__Aim of the task__
Pictures excluded, copy word for word the lines from the one holding "Given: Click the Age (Years) input field" through the last line below.

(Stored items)
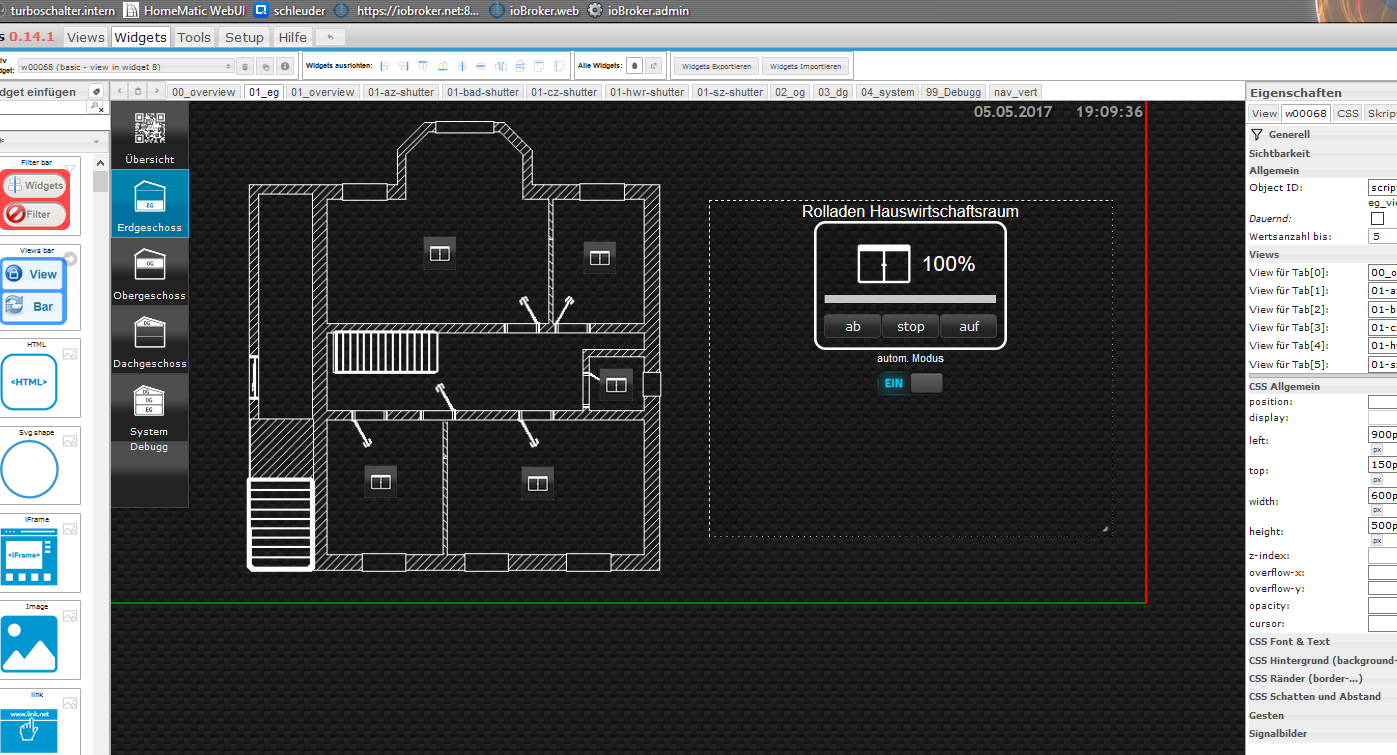This screenshot has height=755, width=1397.
Task: Open the active widget selector dropdown
Action: (125, 67)
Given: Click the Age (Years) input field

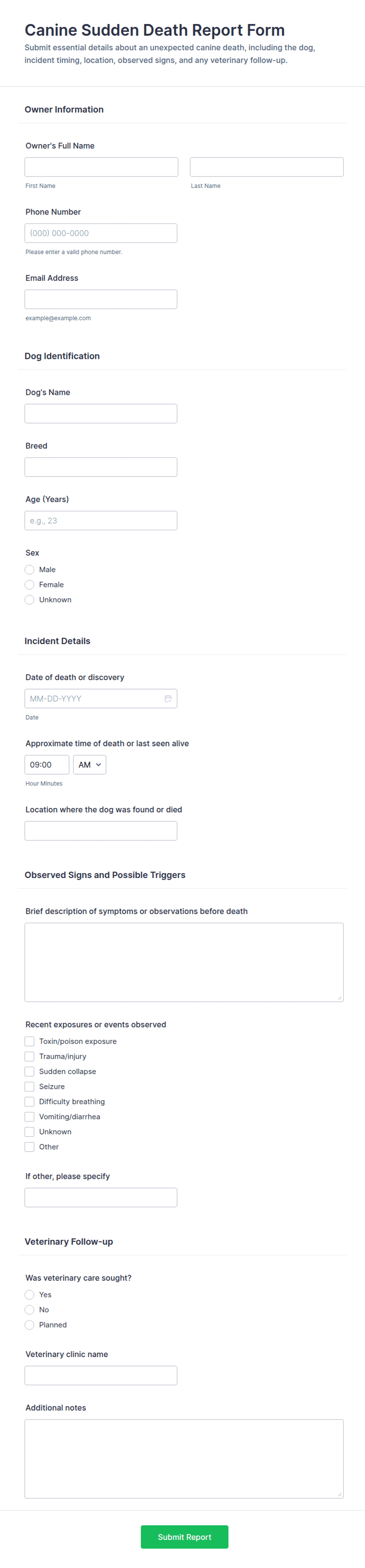Looking at the screenshot, I should [x=100, y=520].
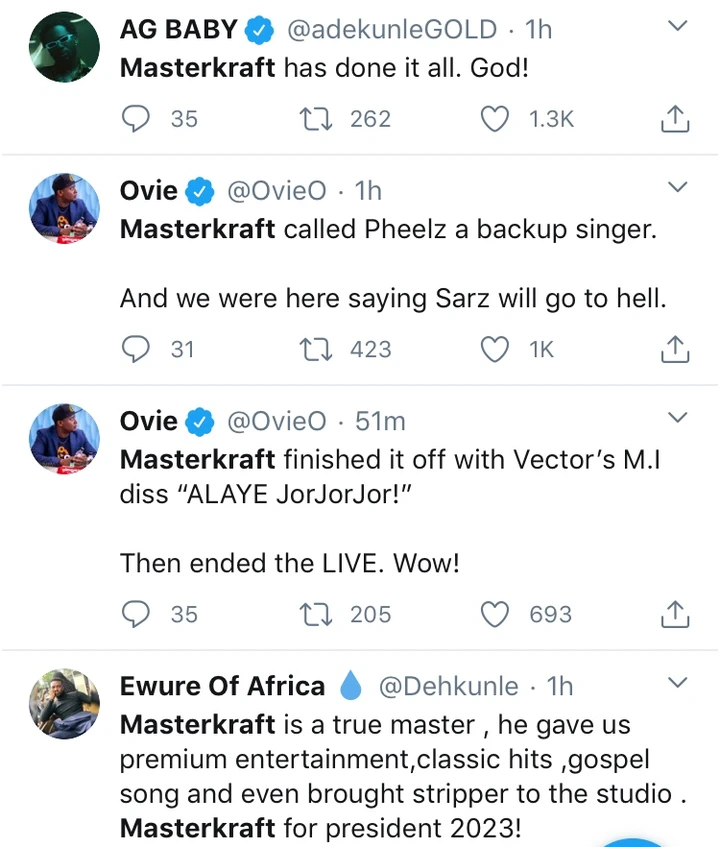
Task: Reply to Ovie's ALAYE JorJorJor tweet
Action: [135, 613]
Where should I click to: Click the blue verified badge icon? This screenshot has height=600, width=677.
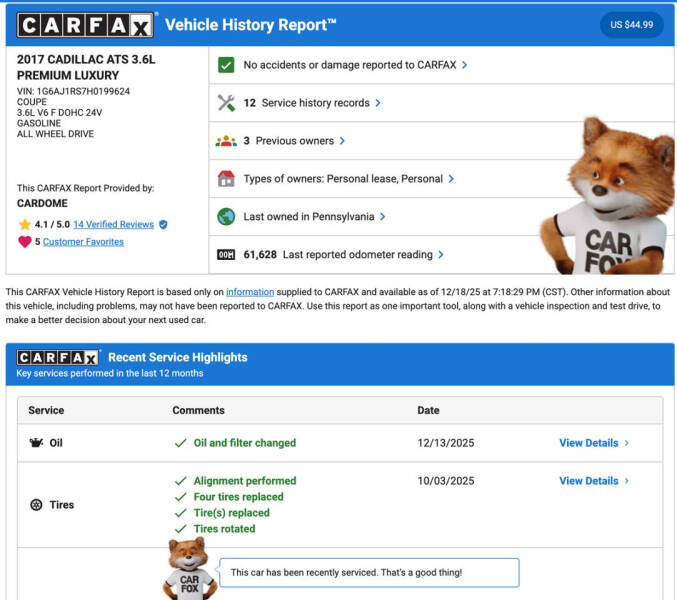pos(163,225)
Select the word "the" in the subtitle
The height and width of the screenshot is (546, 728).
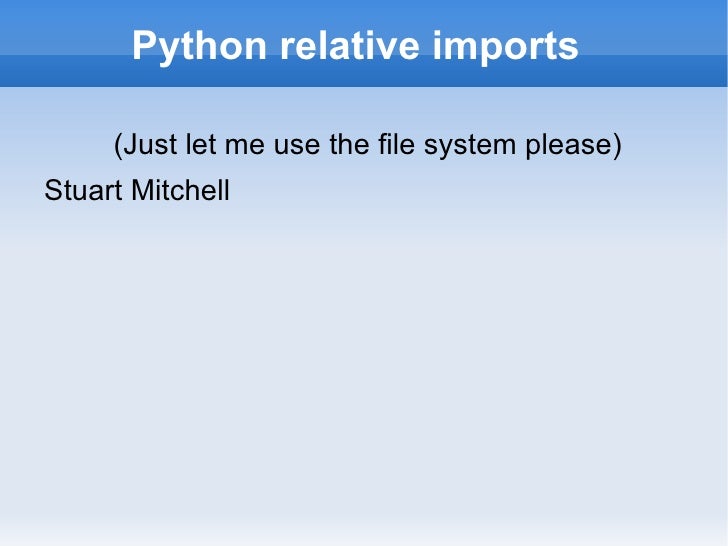tap(349, 144)

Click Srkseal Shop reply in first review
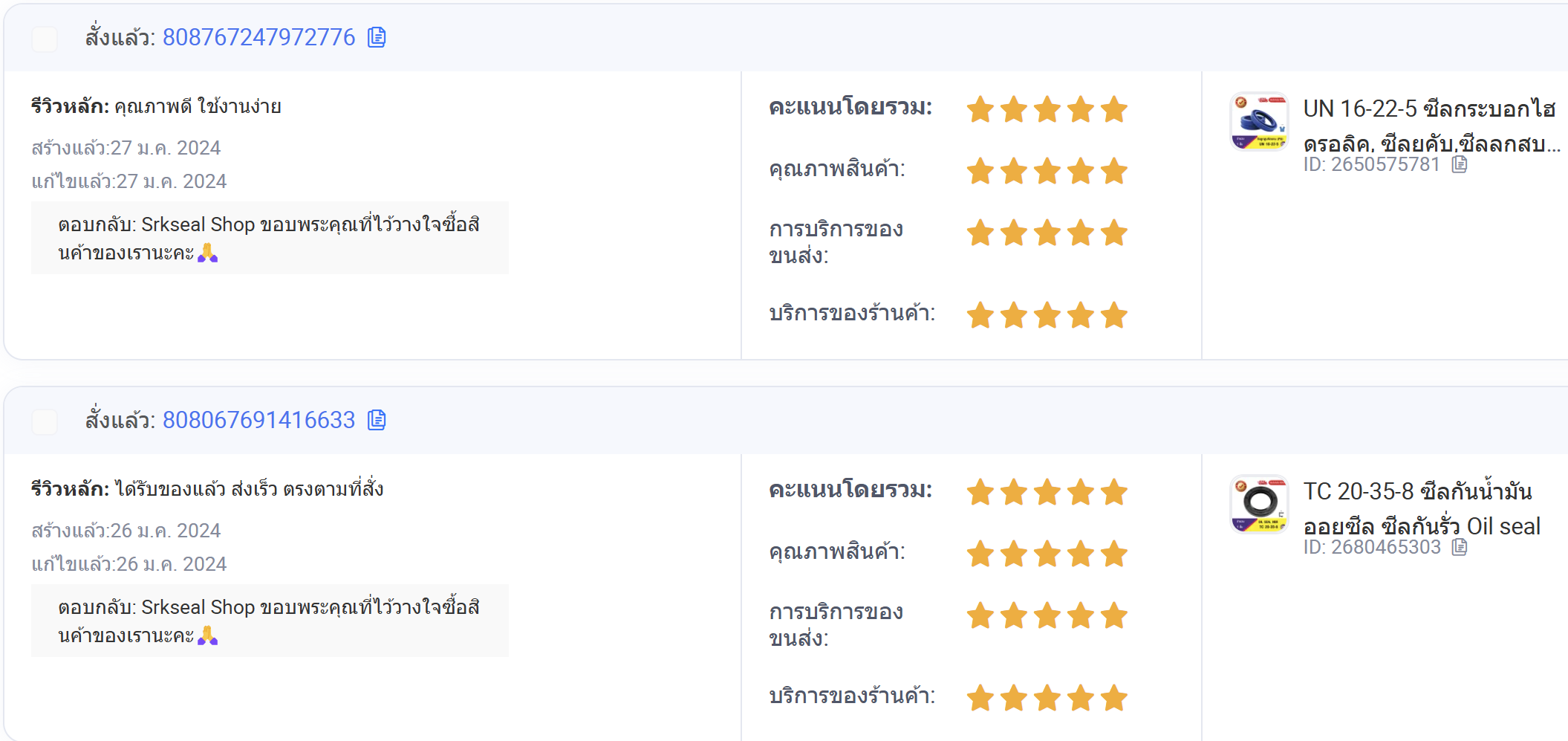pos(270,238)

__Task output__
Given: Click the Age (Years) input field

Looking at the screenshot, I should [x=100, y=520].
Task: Reply to Ovie's ALAYE JorJorJor tweet
Action: [135, 613]
Where should I click to: Click the blue verified badge icon? This screenshot has height=600, width=677.
pos(163,225)
Select the word "the" in the subtitle
The height and width of the screenshot is (546, 728).
tap(349, 144)

Click Srkseal Shop reply in first review
pos(270,238)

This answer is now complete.